Task objective: Write down each entry precisely as given.

··· Records supplied ···

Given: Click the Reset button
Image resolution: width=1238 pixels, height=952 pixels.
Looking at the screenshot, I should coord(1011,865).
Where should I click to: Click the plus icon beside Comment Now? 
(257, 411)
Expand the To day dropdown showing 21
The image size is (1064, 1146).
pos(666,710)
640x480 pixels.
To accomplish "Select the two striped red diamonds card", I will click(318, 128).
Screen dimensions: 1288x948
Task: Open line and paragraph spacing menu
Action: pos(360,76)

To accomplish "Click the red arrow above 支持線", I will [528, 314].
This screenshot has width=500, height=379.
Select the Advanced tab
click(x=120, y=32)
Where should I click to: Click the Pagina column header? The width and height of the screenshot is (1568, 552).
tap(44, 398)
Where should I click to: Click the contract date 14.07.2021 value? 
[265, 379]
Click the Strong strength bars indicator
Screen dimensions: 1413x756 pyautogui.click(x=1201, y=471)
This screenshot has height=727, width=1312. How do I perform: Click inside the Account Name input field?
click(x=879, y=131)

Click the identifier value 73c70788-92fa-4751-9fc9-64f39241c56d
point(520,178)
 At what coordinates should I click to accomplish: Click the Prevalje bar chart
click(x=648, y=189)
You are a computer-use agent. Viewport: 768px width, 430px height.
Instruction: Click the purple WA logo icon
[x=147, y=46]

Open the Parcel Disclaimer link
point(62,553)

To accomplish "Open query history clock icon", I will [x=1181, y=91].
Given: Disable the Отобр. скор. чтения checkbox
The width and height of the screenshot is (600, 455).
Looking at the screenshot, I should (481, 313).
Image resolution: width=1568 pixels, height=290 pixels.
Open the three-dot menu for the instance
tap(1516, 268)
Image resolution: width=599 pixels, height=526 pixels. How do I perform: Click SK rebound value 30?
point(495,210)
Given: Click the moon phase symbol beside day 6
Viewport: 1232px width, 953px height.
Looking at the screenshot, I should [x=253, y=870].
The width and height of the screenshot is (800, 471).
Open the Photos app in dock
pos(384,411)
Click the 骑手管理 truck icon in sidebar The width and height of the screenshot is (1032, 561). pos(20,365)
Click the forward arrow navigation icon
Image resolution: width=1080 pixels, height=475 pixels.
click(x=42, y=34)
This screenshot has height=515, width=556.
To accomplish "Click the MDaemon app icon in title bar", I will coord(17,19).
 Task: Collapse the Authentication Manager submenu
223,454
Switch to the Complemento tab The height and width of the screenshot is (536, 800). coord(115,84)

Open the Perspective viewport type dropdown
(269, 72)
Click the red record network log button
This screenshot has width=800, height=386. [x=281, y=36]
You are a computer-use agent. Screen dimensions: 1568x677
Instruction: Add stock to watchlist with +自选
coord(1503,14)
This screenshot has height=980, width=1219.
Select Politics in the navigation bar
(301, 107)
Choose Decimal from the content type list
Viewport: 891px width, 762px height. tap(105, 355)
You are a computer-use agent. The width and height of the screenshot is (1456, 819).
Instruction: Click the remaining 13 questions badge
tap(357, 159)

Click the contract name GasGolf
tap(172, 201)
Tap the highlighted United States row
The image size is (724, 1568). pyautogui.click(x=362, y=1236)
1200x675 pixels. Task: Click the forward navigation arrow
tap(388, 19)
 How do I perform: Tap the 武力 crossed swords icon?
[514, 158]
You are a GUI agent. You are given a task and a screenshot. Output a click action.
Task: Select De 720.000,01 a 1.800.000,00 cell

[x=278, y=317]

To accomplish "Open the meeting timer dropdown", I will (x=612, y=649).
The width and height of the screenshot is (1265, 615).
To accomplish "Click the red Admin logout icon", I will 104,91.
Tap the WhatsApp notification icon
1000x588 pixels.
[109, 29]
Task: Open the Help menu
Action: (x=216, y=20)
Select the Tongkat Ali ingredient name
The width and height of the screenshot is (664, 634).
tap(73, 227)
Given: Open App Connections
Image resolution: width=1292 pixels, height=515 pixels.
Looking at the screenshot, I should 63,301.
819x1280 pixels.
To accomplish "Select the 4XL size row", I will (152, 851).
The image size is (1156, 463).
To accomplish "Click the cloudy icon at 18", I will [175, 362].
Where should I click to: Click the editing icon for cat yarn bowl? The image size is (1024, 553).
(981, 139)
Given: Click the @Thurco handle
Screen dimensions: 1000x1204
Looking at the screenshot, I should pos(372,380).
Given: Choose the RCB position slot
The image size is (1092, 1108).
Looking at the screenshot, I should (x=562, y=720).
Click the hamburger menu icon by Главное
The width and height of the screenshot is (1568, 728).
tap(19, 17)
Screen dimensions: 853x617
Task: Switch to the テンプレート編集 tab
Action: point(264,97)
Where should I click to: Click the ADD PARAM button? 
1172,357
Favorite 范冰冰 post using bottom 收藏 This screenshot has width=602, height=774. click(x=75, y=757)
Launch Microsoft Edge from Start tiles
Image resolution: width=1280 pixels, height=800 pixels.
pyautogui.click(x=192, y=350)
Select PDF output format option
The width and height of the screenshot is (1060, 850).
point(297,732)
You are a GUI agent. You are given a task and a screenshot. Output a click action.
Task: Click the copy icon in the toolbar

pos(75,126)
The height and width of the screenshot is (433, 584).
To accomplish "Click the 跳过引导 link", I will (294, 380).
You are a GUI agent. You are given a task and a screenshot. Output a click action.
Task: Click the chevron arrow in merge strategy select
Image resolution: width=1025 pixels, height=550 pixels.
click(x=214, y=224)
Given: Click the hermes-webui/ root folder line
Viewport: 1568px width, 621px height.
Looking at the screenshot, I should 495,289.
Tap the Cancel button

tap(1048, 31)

···

Result for this exercise:
Given: Click the Reset button
Image resolution: width=1238 pixels, height=952 pixels.
Looking at the screenshot, I should coord(1011,865).
Where should I click to: Click the plus icon beside Comment Now? 
(257, 411)
Expand the To day dropdown showing 21
The image size is (1064, 1146).
pos(666,710)
640x480 pixels.
To accomplish "Select the two striped red diamonds card", I will click(318, 128).
Screen dimensions: 1288x948
Task: Open line and paragraph spacing menu
Action: pos(360,76)

To accomplish "Click the red arrow above 支持線", I will [528, 314].
This screenshot has width=500, height=379.
Select the Advanced tab
click(x=120, y=32)
Where should I click to: Click the Pagina column header? The width and height of the screenshot is (1568, 552).
tap(44, 398)
Where should I click to: Click the contract date 14.07.2021 value? 
[265, 379]
Click the Strong strength bars indicator
Screen dimensions: 1413x756 pyautogui.click(x=1201, y=471)
This screenshot has height=727, width=1312. How do I perform: Click inside the Account Name input field?
click(x=879, y=131)

Click the identifier value 73c70788-92fa-4751-9fc9-64f39241c56d
point(520,178)
 At what coordinates should I click to accomplish: Click the Prevalje bar chart
click(x=648, y=189)
You are a computer-use agent. Viewport: 768px width, 430px height.
Instruction: Click the purple WA logo icon
[x=147, y=46]

Open the Parcel Disclaimer link
point(62,553)

To accomplish "Open query history clock icon", I will [x=1181, y=91].
Given: Disable the Отобр. скор. чтения checkbox
The width and height of the screenshot is (600, 455).
Looking at the screenshot, I should (481, 313).
Image resolution: width=1568 pixels, height=290 pixels.
Open the three-dot menu for the instance
tap(1516, 268)
Image resolution: width=599 pixels, height=526 pixels. How do I perform: Click SK rebound value 30?
point(495,210)
Given: Click the moon phase symbol beside day 6
Viewport: 1232px width, 953px height.
Looking at the screenshot, I should [x=253, y=870].
The width and height of the screenshot is (800, 471).
Open the Photos app in dock
pos(384,411)
Click the 骑手管理 truck icon in sidebar The width and height of the screenshot is (1032, 561). pos(20,365)
Click the forward arrow navigation icon
Image resolution: width=1080 pixels, height=475 pixels.
click(x=42, y=34)
This screenshot has height=515, width=556.
To accomplish "Click the MDaemon app icon in title bar", I will coord(17,19).
 Task: Collapse the Authentication Manager submenu
223,454
Switch to the Complemento tab The height and width of the screenshot is (536, 800). coord(115,84)

Open the Perspective viewport type dropdown
(269, 72)
Click the red record network log button
This screenshot has width=800, height=386. [x=281, y=36]
You are a computer-use agent. Screen dimensions: 1568x677
Instruction: Add stock to watchlist with +自选
coord(1503,14)
This screenshot has height=980, width=1219.
Select Politics in the navigation bar
(301, 107)
Choose Decimal from the content type list
Viewport: 891px width, 762px height. tap(105, 355)
You are a computer-use agent. The width and height of the screenshot is (1456, 819).
Instruction: Click the remaining 13 questions badge
tap(357, 159)

Click the contract name GasGolf
tap(172, 201)
Tap the highlighted United States row
The image size is (724, 1568). pyautogui.click(x=362, y=1236)
1200x675 pixels. Task: Click the forward navigation arrow
tap(388, 19)
 How do I perform: Tap the 武力 crossed swords icon?
[514, 158]
You are a GUI agent. You are given a task and a screenshot. Output a click action.
Task: Select De 720.000,01 a 1.800.000,00 cell

[x=278, y=317]

To accomplish "Open the meeting timer dropdown", I will (x=612, y=649).
The width and height of the screenshot is (1265, 615).
To accomplish "Click the red Admin logout icon", I will 104,91.
Tap the WhatsApp notification icon
1000x588 pixels.
[109, 29]
Task: Open the Help menu
Action: (x=216, y=20)
Select the Tongkat Ali ingredient name
The width and height of the screenshot is (664, 634).
tap(73, 227)
Given: Open App Connections
Image resolution: width=1292 pixels, height=515 pixels.
Looking at the screenshot, I should 63,301.
819x1280 pixels.
To accomplish "Select the 4XL size row", I will (152, 851).
The image size is (1156, 463).
To accomplish "Click the cloudy icon at 18", I will [175, 362].
Where should I click to: Click the editing icon for cat yarn bowl? The image size is (1024, 553).
(981, 139)
Given: Click the @Thurco handle
Screen dimensions: 1000x1204
Looking at the screenshot, I should pos(372,380).
Given: Choose the RCB position slot
The image size is (1092, 1108).
Looking at the screenshot, I should (x=562, y=720).
Click the hamburger menu icon by Главное
The width and height of the screenshot is (1568, 728).
tap(19, 17)
Screen dimensions: 853x617
Task: Switch to the テンプレート編集 tab
Action: point(264,97)
Where should I click to: Click the ADD PARAM button? 
1172,357
Favorite 范冰冰 post using bottom 收藏 This screenshot has width=602, height=774. click(x=75, y=757)
Launch Microsoft Edge from Start tiles
Image resolution: width=1280 pixels, height=800 pixels.
pyautogui.click(x=192, y=350)
Select PDF output format option
The width and height of the screenshot is (1060, 850).
point(297,732)
You are a GUI agent. You are given a task and a screenshot. Output a click action.
Task: Click the copy icon in the toolbar

pos(75,126)
The height and width of the screenshot is (433, 584).
To accomplish "Click the 跳过引导 link", I will (294, 380).
You are a GUI agent. You are given a task and a screenshot. Output a click action.
Task: Click the chevron arrow in merge strategy select
Image resolution: width=1025 pixels, height=550 pixels.
click(x=214, y=224)
Given: Click the hermes-webui/ root folder line
Viewport: 1568px width, 621px height.
Looking at the screenshot, I should 495,289.
Tap the Cancel button

tap(1048, 31)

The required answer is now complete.